Text provided.
****

1910 election leafletDespite the Liberal government’s double victory in 1910, in reality the electoral results were rather more ambiguous. The Liberals went into the January 1910 election with a majority of 130 (and, in practice, a working majority of more like 350 on most issues, given the small number of Conservative MPs, who comprised the main opposition party). Yet they came out of the January election without any majority, and indeed were sixty seats short of one. Just as the 1945 Labour landslide disappeared at the general election that followed it, so too did the 1906 Liberal landslide.

However, unlike the in 1950s, in the early twentieth century there was a sufficient number of MPs from other parties – principally Labour and Nationalists – for the results in 1910 to keep the Liberals firmly in power, with the party winning on both occasions (on most counts) a tiny handful of seats more than the Conservatives. The Liberal grip on power was assisted by the lack of a concept of a ‘popular mandate’ based on who won the most votes overall. The Conservatives topped the popular vote both times, but, unlike more recent times, that was not a significant factor in post-election manoeuvrings.

****

Dataset rows
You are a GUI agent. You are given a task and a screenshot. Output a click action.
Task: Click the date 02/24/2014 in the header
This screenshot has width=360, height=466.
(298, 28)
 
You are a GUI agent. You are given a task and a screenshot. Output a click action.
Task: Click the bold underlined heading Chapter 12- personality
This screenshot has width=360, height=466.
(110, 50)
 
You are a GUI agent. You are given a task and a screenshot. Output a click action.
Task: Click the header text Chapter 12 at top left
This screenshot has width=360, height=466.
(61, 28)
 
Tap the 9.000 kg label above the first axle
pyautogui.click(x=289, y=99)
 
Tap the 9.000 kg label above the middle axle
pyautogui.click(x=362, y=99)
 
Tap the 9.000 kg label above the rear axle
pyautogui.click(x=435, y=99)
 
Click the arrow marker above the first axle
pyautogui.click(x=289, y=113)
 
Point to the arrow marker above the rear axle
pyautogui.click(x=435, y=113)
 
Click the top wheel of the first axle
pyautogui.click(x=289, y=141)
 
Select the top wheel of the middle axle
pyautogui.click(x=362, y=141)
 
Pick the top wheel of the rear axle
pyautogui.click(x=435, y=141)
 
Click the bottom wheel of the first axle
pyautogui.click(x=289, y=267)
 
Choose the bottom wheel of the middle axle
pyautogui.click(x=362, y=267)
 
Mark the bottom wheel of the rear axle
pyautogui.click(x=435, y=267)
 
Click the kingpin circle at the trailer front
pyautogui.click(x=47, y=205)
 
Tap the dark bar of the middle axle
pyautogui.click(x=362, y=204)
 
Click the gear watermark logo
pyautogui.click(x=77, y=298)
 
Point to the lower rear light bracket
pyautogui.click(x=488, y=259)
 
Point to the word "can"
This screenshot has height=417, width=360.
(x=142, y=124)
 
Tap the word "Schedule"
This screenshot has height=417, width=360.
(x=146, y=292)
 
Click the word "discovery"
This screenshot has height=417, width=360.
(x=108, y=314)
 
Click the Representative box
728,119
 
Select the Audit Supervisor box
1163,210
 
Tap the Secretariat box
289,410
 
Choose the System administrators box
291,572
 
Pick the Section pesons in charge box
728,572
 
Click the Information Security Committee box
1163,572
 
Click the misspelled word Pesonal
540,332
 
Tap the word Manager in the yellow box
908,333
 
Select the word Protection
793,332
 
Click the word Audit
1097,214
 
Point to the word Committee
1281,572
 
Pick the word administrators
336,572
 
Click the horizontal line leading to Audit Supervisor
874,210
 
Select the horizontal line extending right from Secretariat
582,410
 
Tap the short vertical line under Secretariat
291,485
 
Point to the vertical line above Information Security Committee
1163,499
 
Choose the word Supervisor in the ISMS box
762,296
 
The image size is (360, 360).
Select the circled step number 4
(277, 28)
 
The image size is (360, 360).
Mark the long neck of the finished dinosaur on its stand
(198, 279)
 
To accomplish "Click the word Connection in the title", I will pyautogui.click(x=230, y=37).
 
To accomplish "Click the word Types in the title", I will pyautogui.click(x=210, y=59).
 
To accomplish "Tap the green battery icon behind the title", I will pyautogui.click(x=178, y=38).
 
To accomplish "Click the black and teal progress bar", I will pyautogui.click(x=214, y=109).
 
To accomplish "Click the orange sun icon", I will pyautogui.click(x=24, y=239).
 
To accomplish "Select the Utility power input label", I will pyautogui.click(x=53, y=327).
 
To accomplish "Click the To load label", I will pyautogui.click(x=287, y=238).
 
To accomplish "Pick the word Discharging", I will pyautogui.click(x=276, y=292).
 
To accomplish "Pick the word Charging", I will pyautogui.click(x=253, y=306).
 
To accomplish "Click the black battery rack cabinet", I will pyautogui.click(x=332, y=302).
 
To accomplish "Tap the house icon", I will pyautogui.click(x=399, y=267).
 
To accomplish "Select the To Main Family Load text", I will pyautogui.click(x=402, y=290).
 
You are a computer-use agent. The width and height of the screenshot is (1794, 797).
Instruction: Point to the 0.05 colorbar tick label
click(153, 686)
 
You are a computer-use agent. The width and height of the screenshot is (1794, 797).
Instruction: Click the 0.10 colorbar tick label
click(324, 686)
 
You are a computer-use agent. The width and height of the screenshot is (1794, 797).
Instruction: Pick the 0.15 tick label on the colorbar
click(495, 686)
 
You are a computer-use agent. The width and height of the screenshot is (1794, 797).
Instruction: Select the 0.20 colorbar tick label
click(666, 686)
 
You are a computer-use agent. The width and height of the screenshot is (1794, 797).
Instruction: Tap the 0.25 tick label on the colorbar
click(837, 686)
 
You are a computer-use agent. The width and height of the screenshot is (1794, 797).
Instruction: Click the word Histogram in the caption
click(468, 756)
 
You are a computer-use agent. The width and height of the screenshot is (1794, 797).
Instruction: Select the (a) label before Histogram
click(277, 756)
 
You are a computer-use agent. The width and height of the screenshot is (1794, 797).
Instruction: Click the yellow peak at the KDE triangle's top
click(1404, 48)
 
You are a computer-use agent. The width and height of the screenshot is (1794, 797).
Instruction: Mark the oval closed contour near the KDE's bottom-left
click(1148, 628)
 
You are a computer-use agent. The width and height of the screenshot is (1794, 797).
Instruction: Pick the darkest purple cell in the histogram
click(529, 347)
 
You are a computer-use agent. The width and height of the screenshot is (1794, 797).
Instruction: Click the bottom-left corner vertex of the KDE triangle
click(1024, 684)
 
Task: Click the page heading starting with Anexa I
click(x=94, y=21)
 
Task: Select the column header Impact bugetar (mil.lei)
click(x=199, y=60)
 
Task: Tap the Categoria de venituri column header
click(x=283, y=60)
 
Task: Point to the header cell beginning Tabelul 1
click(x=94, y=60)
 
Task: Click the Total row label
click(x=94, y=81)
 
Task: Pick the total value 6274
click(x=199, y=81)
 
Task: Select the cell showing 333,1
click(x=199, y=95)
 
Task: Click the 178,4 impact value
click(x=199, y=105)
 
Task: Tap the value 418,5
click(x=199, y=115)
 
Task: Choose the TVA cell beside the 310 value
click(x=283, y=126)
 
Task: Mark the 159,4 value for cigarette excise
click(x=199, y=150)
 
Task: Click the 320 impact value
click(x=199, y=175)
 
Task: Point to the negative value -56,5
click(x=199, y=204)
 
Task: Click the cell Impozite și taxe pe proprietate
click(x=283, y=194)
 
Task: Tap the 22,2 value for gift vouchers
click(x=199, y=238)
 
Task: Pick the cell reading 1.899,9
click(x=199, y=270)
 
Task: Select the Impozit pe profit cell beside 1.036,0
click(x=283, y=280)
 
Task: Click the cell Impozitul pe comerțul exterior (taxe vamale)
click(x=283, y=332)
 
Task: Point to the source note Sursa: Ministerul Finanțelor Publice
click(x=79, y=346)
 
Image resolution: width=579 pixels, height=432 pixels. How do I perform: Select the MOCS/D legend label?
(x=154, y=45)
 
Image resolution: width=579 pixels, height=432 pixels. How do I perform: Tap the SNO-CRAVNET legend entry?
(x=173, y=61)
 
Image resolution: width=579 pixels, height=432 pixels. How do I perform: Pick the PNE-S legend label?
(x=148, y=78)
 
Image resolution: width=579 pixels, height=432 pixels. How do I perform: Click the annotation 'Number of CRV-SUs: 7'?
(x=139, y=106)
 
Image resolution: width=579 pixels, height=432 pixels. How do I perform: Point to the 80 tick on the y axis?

****

Name every political party mentioned in the 1910 election text. Rely only on the 1910 election text, not on the entries.

Liberals, Conservatives, Labour, Nationalists